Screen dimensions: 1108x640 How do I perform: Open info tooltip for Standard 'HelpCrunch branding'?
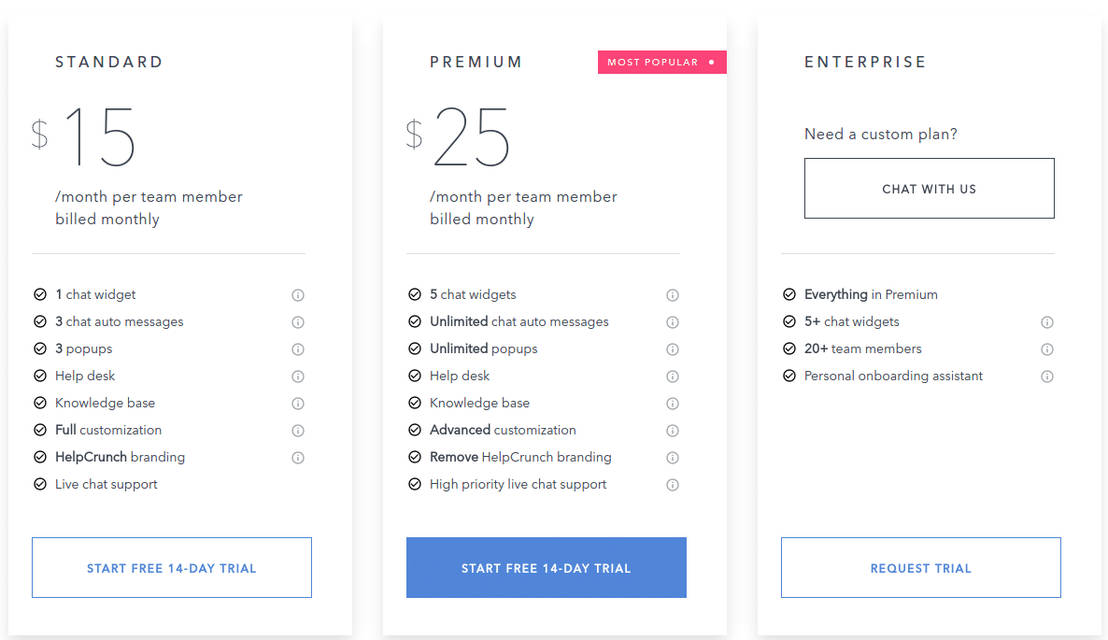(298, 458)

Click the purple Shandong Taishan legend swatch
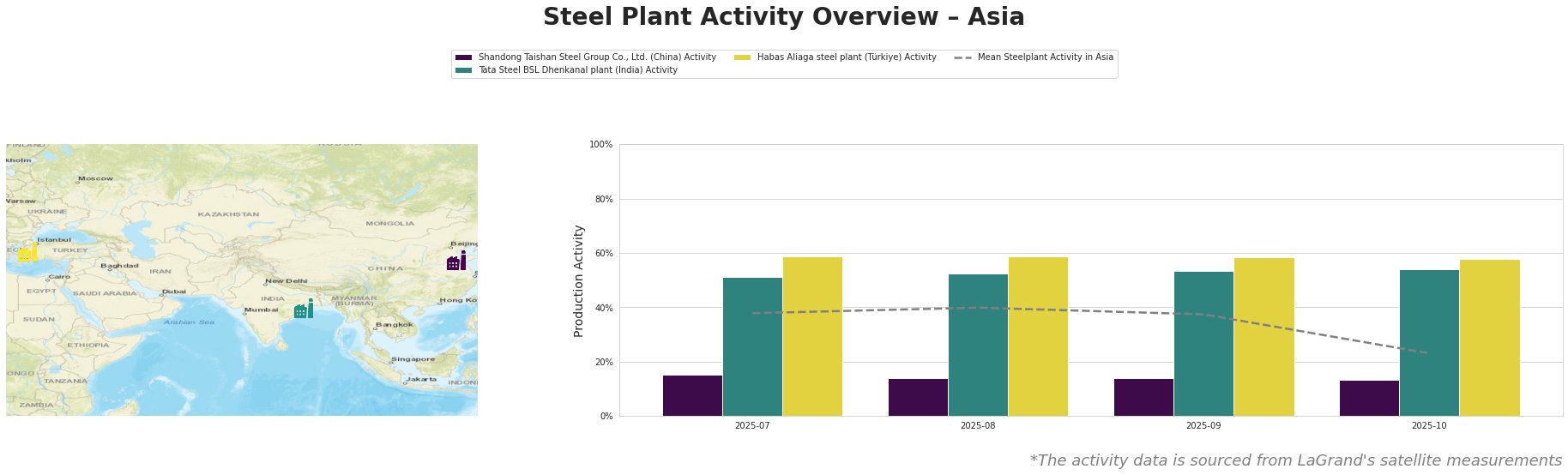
:::
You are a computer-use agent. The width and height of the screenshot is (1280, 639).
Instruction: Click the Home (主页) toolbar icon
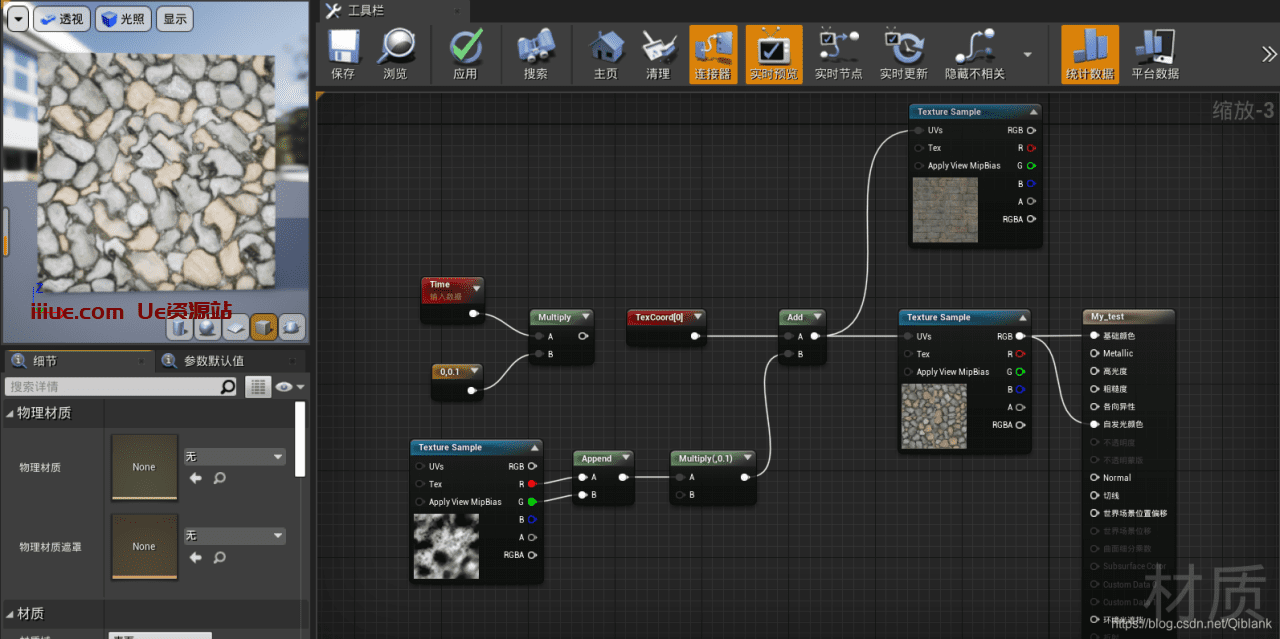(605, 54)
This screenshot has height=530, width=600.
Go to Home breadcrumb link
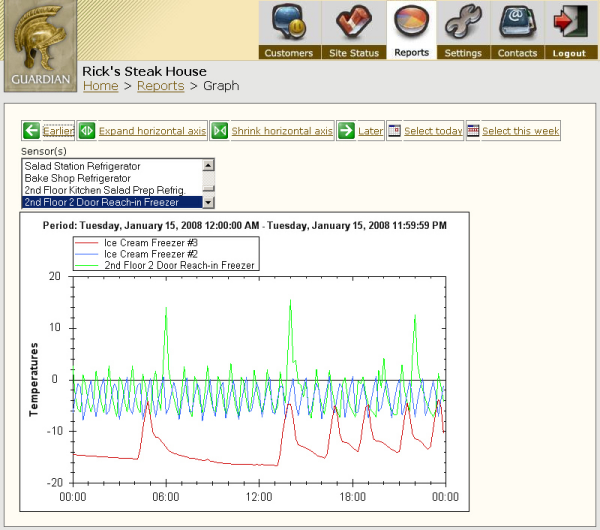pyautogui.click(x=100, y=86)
:::
Your reply should consist solely of the lines above from the line containing "Screen dimensions: 1108x640" up to and including the line containing "Click the purple", reproduced exactly, minus the pictures.

- Reply:
Screen dimensions: 1108x640 How do I perform: Open info tooltip for Standard 'HelpCrunch branding'?
(298, 458)

Click the purple Shandong Taishan legend swatch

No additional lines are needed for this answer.